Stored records
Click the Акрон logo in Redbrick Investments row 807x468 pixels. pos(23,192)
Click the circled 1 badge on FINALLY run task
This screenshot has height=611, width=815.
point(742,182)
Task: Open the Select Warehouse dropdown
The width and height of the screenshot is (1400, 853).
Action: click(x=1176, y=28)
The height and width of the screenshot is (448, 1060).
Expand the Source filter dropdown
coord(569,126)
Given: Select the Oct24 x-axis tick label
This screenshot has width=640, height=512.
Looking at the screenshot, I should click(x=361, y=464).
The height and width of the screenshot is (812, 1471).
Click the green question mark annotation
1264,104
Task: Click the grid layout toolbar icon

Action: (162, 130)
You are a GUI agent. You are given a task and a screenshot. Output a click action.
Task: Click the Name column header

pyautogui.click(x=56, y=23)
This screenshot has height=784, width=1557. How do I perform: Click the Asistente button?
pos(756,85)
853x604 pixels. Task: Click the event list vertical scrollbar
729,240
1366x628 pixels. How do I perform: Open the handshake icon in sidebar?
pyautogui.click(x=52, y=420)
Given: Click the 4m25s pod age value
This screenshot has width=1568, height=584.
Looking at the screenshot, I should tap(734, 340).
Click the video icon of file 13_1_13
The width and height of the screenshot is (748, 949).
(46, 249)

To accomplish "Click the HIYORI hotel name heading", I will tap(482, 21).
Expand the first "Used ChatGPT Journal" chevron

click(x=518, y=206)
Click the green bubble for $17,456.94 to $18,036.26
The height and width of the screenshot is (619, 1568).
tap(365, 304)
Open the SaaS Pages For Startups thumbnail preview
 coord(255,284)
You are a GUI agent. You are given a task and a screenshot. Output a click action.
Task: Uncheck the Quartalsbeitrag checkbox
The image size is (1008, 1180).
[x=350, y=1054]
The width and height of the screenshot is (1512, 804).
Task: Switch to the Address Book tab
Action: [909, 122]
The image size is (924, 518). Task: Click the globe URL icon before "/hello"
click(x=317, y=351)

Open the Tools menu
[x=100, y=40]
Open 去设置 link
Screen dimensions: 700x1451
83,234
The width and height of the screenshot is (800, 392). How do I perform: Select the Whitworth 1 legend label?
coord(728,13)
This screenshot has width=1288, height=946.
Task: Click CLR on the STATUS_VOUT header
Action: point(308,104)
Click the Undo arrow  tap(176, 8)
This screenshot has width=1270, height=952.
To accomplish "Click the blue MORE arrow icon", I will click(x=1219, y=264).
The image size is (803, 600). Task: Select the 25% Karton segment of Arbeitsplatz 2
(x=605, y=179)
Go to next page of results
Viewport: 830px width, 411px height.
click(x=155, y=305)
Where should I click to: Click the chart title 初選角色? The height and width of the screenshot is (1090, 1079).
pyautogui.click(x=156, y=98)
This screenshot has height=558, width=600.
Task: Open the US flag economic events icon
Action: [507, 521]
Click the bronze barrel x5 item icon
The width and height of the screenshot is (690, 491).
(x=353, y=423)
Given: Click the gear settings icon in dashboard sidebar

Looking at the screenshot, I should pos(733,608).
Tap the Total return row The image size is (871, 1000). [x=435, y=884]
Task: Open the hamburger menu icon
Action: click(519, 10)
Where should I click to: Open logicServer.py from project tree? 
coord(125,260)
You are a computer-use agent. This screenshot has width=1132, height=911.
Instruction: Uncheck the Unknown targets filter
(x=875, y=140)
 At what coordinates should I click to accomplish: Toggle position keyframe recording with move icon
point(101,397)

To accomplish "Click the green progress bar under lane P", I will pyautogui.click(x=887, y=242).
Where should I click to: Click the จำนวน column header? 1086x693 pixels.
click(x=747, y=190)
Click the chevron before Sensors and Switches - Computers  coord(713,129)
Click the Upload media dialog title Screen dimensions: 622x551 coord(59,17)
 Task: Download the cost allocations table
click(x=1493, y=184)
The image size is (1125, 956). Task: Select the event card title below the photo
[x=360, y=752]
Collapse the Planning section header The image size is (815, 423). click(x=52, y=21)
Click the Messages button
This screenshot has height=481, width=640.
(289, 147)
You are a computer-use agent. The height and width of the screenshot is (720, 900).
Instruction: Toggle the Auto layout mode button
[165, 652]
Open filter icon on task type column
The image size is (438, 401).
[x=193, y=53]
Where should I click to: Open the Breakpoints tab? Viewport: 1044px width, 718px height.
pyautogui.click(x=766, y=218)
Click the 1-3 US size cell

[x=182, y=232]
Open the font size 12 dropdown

▶ [EXERCISE BRIEF]:
For each record above, write it out again exactly.

▶ [WRITTEN ANSWER]:
Click the Акрон logo in Redbrick Investments row 807x468 pixels. pos(23,192)
Click the circled 1 badge on FINALLY run task
This screenshot has height=611, width=815.
point(742,182)
Task: Open the Select Warehouse dropdown
The width and height of the screenshot is (1400, 853).
Action: click(x=1176, y=28)
The height and width of the screenshot is (448, 1060).
Expand the Source filter dropdown
coord(569,126)
Given: Select the Oct24 x-axis tick label
This screenshot has width=640, height=512.
Looking at the screenshot, I should click(x=361, y=464).
The height and width of the screenshot is (812, 1471).
Click the green question mark annotation
1264,104
Task: Click the grid layout toolbar icon

Action: (162, 130)
You are a GUI agent. You are given a task and a screenshot. Output a click action.
Task: Click the Name column header

pyautogui.click(x=56, y=23)
This screenshot has height=784, width=1557. How do I perform: Click the Asistente button?
pos(756,85)
853x604 pixels. Task: Click the event list vertical scrollbar
729,240
1366x628 pixels. How do I perform: Open the handshake icon in sidebar?
pyautogui.click(x=52, y=420)
Given: Click the 4m25s pod age value
This screenshot has width=1568, height=584.
Looking at the screenshot, I should tap(734, 340).
Click the video icon of file 13_1_13
The width and height of the screenshot is (748, 949).
(46, 249)

To accomplish "Click the HIYORI hotel name heading", I will tap(482, 21).
Expand the first "Used ChatGPT Journal" chevron

click(x=518, y=206)
Click the green bubble for $17,456.94 to $18,036.26
The height and width of the screenshot is (619, 1568).
tap(365, 304)
Open the SaaS Pages For Startups thumbnail preview
 coord(255,284)
You are a GUI agent. You are given a task and a screenshot. Output a click action.
Task: Uncheck the Quartalsbeitrag checkbox
The image size is (1008, 1180).
[x=350, y=1054]
The width and height of the screenshot is (1512, 804).
Task: Switch to the Address Book tab
Action: [909, 122]
The image size is (924, 518). Task: Click the globe URL icon before "/hello"
click(x=317, y=351)

Open the Tools menu
[x=100, y=40]
Open 去设置 link
Screen dimensions: 700x1451
83,234
The width and height of the screenshot is (800, 392). How do I perform: Select the Whitworth 1 legend label?
coord(728,13)
This screenshot has width=1288, height=946.
Task: Click CLR on the STATUS_VOUT header
Action: point(308,104)
Click the Undo arrow  tap(176, 8)
This screenshot has width=1270, height=952.
To accomplish "Click the blue MORE arrow icon", I will click(x=1219, y=264).
The image size is (803, 600). Task: Select the 25% Karton segment of Arbeitsplatz 2
(x=605, y=179)
Go to next page of results
Viewport: 830px width, 411px height.
click(x=155, y=305)
Where should I click to: Click the chart title 初選角色? The height and width of the screenshot is (1090, 1079).
pyautogui.click(x=156, y=98)
This screenshot has height=558, width=600.
Task: Open the US flag economic events icon
Action: [507, 521]
Click the bronze barrel x5 item icon
The width and height of the screenshot is (690, 491).
(x=353, y=423)
Given: Click the gear settings icon in dashboard sidebar

Looking at the screenshot, I should pos(733,608).
Tap the Total return row The image size is (871, 1000). [x=435, y=884]
Task: Open the hamburger menu icon
Action: click(519, 10)
Where should I click to: Open logicServer.py from project tree? 
coord(125,260)
You are a computer-use agent. This screenshot has width=1132, height=911.
Instruction: Uncheck the Unknown targets filter
(x=875, y=140)
 At what coordinates should I click to accomplish: Toggle position keyframe recording with move icon
point(101,397)

To accomplish "Click the green progress bar under lane P", I will pyautogui.click(x=887, y=242).
Where should I click to: Click the จำนวน column header? 1086x693 pixels.
click(x=747, y=190)
Click the chevron before Sensors and Switches - Computers  coord(713,129)
Click the Upload media dialog title Screen dimensions: 622x551 coord(59,17)
 Task: Download the cost allocations table
click(x=1493, y=184)
The image size is (1125, 956). Task: Select the event card title below the photo
[x=360, y=752]
Collapse the Planning section header The image size is (815, 423). click(x=52, y=21)
Click the Messages button
This screenshot has height=481, width=640.
(289, 147)
You are a computer-use agent. The height and width of the screenshot is (720, 900).
Instruction: Toggle the Auto layout mode button
[165, 652]
Open filter icon on task type column
The image size is (438, 401).
[x=193, y=53]
Where should I click to: Open the Breakpoints tab? Viewport: 1044px width, 718px height.
pyautogui.click(x=766, y=218)
Click the 1-3 US size cell

[x=182, y=232]
Open the font size 12 dropdown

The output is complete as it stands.